We balletomanes don’t drink Champagne out of our favorite stars’ pointe shoes anymore, and maybe that’s a shame. If ever a performance warranted such tribute, it came at the last evening of San Francisco Ballet’s “Don Quixote,” with Mathilde Froustey and Angelo Greco. In nearly 20 years of watching this company, Saturday ranked as one of its greatest nights, the kind that makes instant converts of newcomers and re-inspires diehards—the kind dancers and their fans alike live for.
SF Ballet stars past have left high standards in “Don Q.,” most memorably Cubans Lorena Feijoo and Joan Boada when this production premiered here in 2003. They—and now Froustey and Greco—made the most of a well-built Petipa-engineered vehicle. Based on then-principal dancer Yuri Posskhov’s memory of the 1900 Alexander Gorsky production at Possokhov’s native Bolshoi Ballet, this staging in collaboration with SFB artistic director Helgi Tomasson never flags, the pas d’action for young lovers Kitri and Basilio leading seamlessly to ensemble dances that don’t overstay their revelry. The final tavern scene, when Basilio fakes his death to win Kitri’s hand, is full of precise comic touches, and the tableaux of the second act are a special wonder, the landscape of swashbuckling gypsies giving way to the Don’s rococo dream of idealized women and cupids (including six young cupids from the San Francisco Ballet School).
This production has only improved over the years, refreshed by new Martin Pakledinaz costumes dressing the townspeople in sunny sherbet hues. With the Petipa passages of bravura steps preserved, this is the kind of ballet that can send a ten-year-old into fits of giggles one minute while her mother marvels at exquisitely rendered fouettés the next. In fact, other than the fact that the music ain’t Tchaikovsky (instead we have circus-like ditties by Minkus padded with many interpolations), I’m hard pressed to find any faults in it.
With Froustey and Greco in the leads, we were treated to a study in rock-solid technique in service of wild abandon. Lanky and gamine, Froustey is Paris Opera-trained; compact and swashbuckling, Greco trained at La Scala. Her secret weapon is a rod-through-the-floor plumb-line, which held one dazzling attitude balance after another; his is a pair of super-articulated feet that launch unbelievably lofty jumps, aided by 180-degree turnout that make his positions in the air textbook-refined. To see all this technique taken for granted as she swung a leg into a ronde de jambe like a wide-open door, and he lowered a leg into that arabesque-derriere pirouette that stopped on a dime, was luxury itself. Frequently each tilted towards the edge of off-balance, but never, it seemed, without intentional devil-may-care recklessness.

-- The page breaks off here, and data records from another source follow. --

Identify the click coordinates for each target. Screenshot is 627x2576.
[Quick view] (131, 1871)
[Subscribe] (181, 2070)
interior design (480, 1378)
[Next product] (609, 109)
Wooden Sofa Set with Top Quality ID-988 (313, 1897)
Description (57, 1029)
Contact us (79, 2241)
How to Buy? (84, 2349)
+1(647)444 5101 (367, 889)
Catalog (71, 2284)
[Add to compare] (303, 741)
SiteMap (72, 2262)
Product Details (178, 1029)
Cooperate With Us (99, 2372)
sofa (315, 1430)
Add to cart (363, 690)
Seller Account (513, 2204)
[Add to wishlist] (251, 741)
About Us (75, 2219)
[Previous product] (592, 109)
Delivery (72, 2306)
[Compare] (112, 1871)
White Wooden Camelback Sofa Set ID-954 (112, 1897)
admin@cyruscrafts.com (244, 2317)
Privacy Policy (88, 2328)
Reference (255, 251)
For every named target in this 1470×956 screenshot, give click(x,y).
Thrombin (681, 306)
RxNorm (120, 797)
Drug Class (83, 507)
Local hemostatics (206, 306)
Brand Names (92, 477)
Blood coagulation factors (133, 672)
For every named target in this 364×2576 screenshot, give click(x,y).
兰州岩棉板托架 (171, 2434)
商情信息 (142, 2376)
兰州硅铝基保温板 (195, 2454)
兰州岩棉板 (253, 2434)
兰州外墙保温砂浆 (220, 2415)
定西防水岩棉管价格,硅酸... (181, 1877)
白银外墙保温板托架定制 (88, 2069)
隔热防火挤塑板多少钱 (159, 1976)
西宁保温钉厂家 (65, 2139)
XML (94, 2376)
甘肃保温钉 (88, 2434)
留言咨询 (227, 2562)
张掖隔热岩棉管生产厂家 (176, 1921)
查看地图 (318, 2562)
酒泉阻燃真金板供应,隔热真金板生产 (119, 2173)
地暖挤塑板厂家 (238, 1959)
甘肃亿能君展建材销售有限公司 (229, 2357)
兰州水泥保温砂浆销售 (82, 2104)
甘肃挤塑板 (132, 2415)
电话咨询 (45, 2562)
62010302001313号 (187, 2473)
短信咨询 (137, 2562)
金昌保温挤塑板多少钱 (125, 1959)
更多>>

Add to all this their charisma and chemistry. Froustey played up her pouty Audrey Hepburn-esque neck and shoulders in defiance of the father who would keep her from her true love; Greco made sure the audience saw how genuinely Basilio worried about Kitri’s affections when he wasn’t teasing her with jealousy, kissing on her friends. And did the grand wedding pas at the end ever deliver. Her variation milked a taffy-pulled echappe and threw in eight double fouettés, smirking, before the last singles—the final ones fudged, but who cared?
This is a ballet where the ensemble and the leads must feed symbiotically off each other’s energy, and the whole company was super-charged. Oles! must be shouted to every corps member who rocked the Act I Seguidilla and held head high through the Act III Fandango. Special bravos could be heard for new corps member Cavan Conley lending confident technique and a Chet Baker-like charm to the bullfighter Espada. I was particularly delighted to see Madison Keesler nearly steal the show in the challenging dance around the torreadors’ knives as Mercedes. Keesler has served humbly in the corps for nine years now (with a few years away); she proved herself soloist-worthy, and should be given such roles far more frequently.
Special theatrical laurels are also due to Alexandre Cagnat as the purple-feathered, handkerchief-dripping fop, Gamache, and to Pascal Molat’s belly-rubbing sidekick to the Don, Sancho Panza. The orchestra under Martin West has never sounded so sprightly. The whole show shouted Viva!, though the principals’ styles spoke in marvelously French and Italian-accented tongues.